Your copy should contain exactly the lines from the one that holds "Where should I" through the end of the material, reproduced as written, with no pictures.

DATA IN THIS EXERCISE ::
□ □ □ □ □

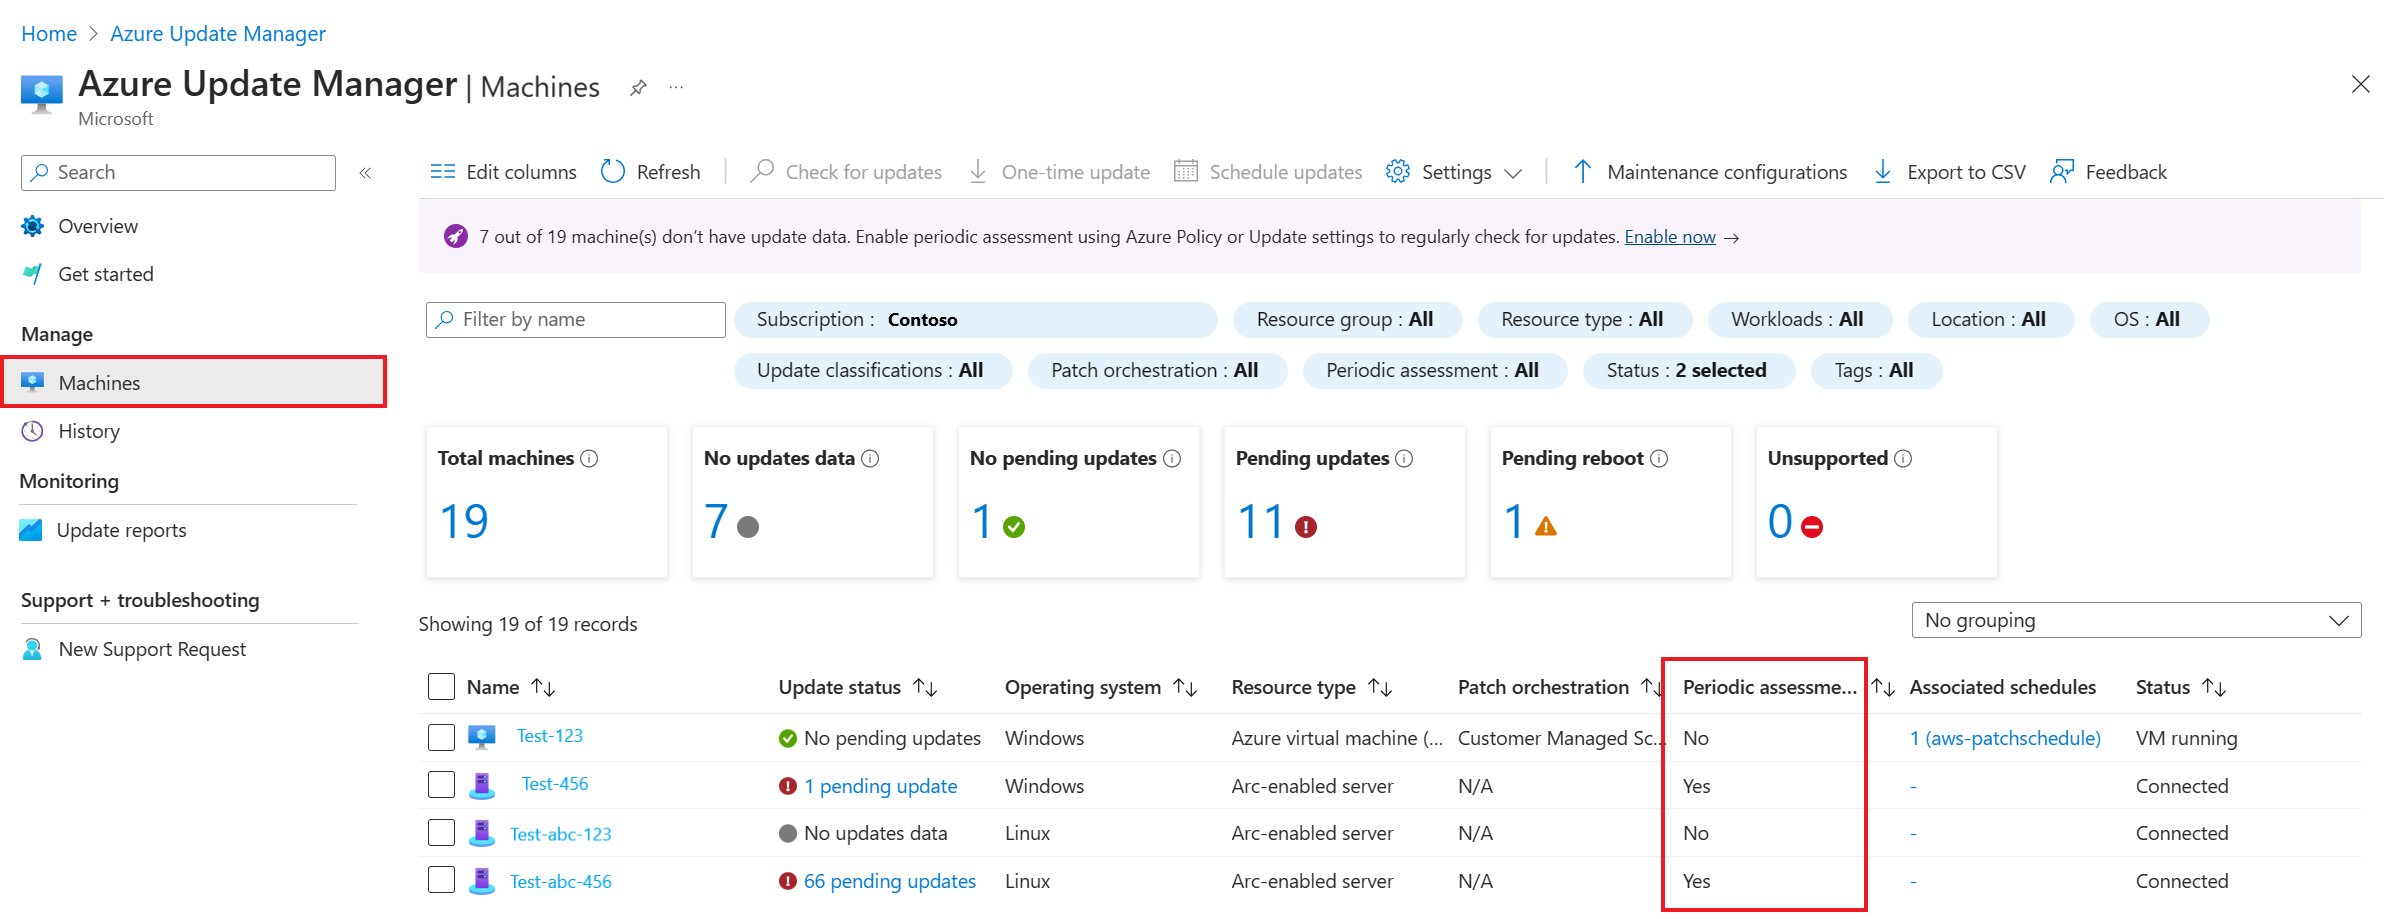
Task: Open Update reports under Monitoring
Action: [x=121, y=529]

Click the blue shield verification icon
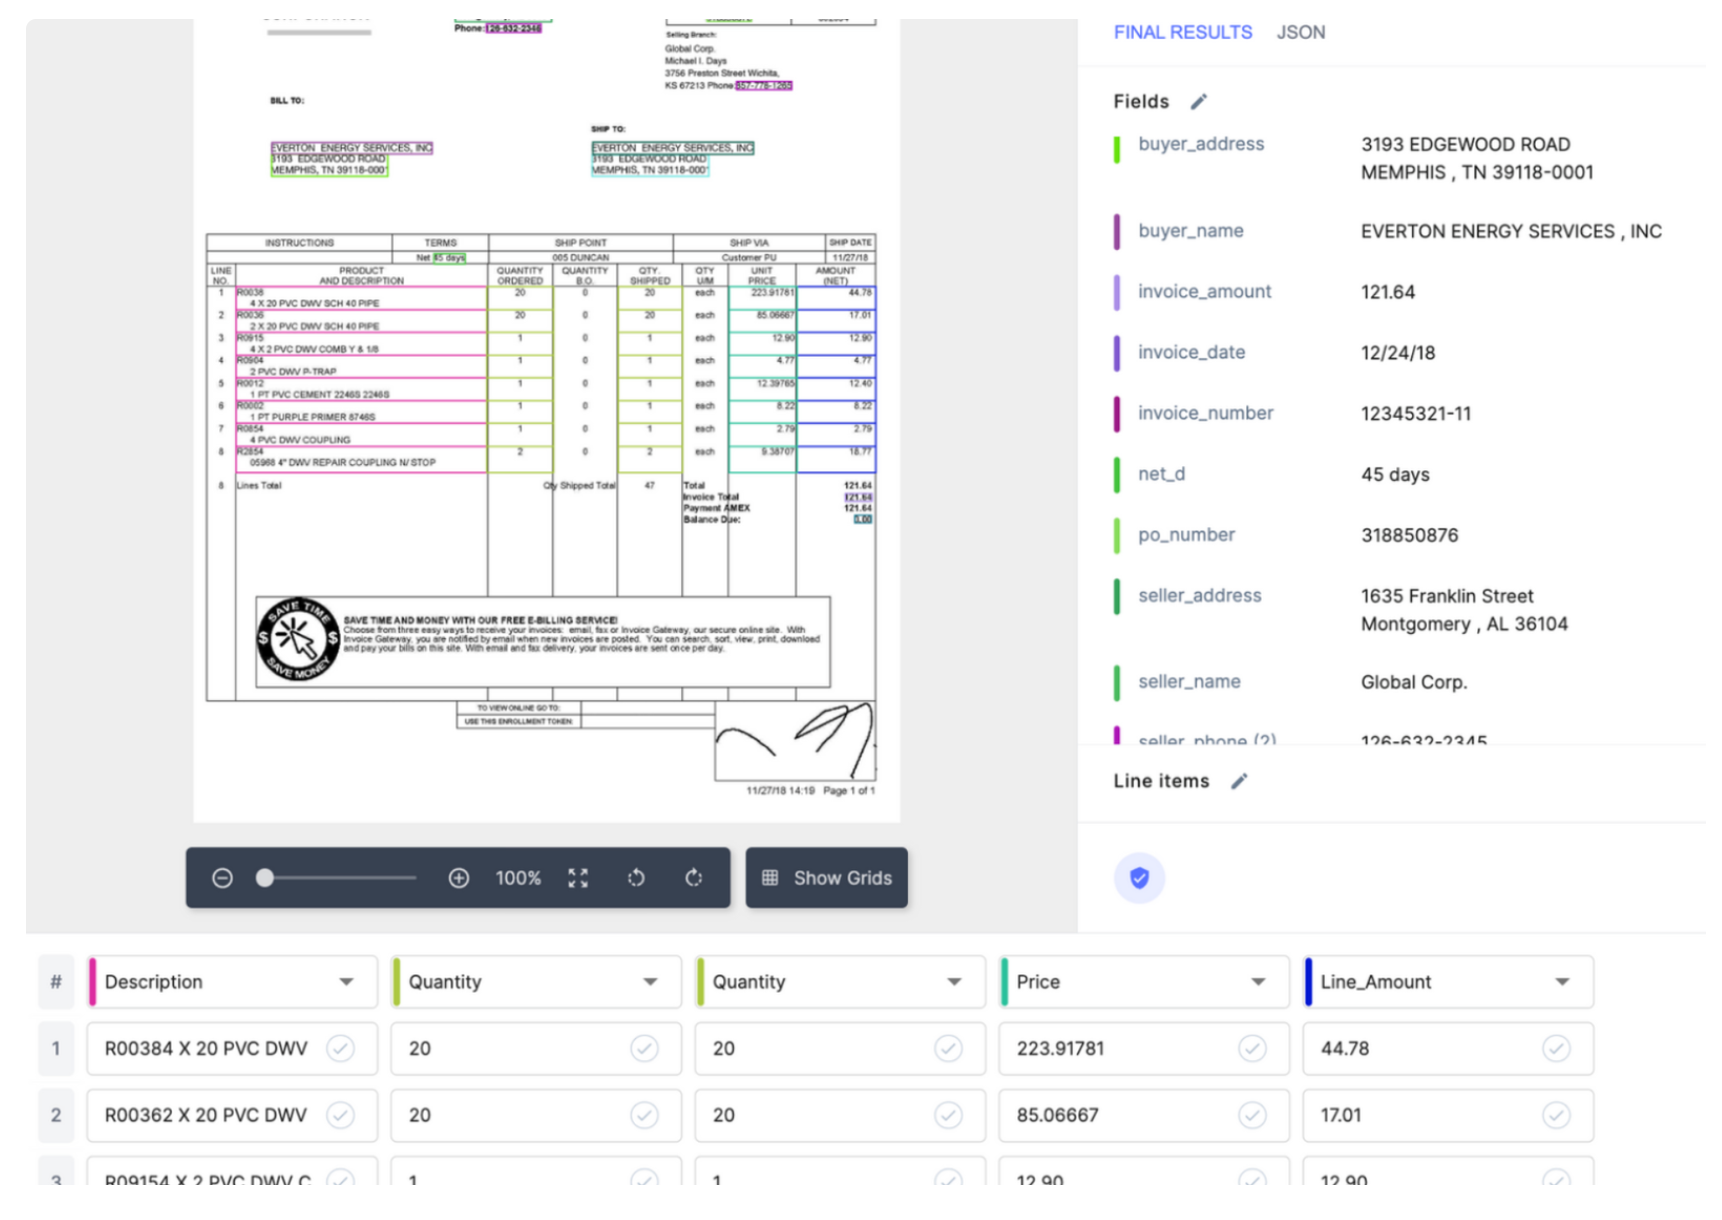[1139, 878]
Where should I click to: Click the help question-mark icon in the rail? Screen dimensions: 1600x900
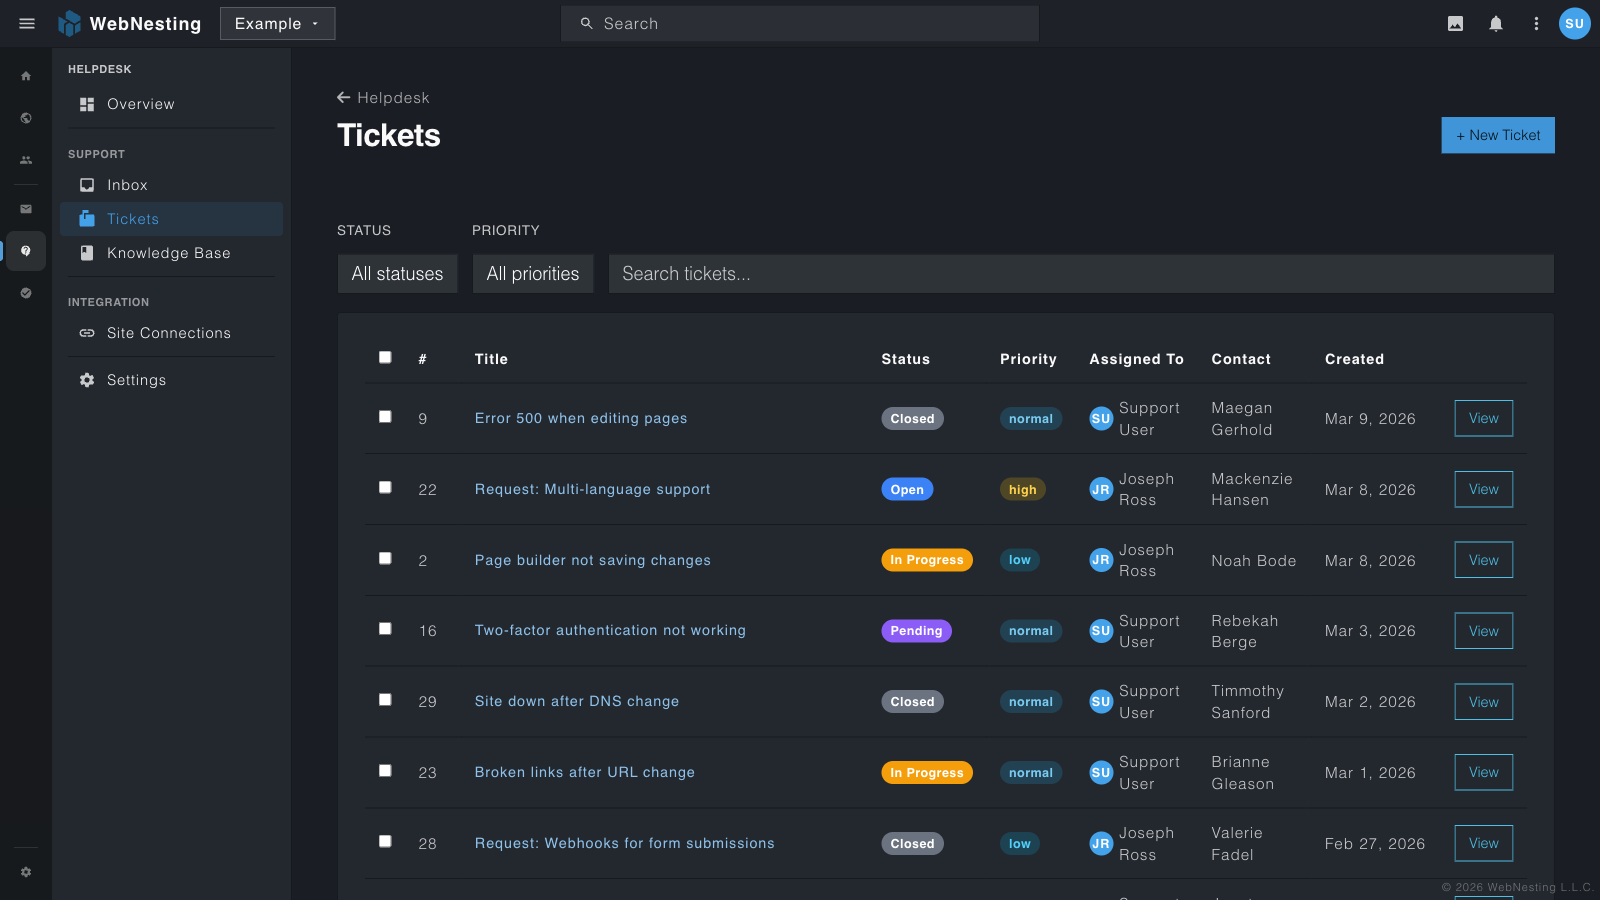point(26,251)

□ □ □ □ □

TASK SOLUTION ::
Where should I click to: Click the help question-mark icon in the rail? Screen dimensions: 1600x900
point(26,251)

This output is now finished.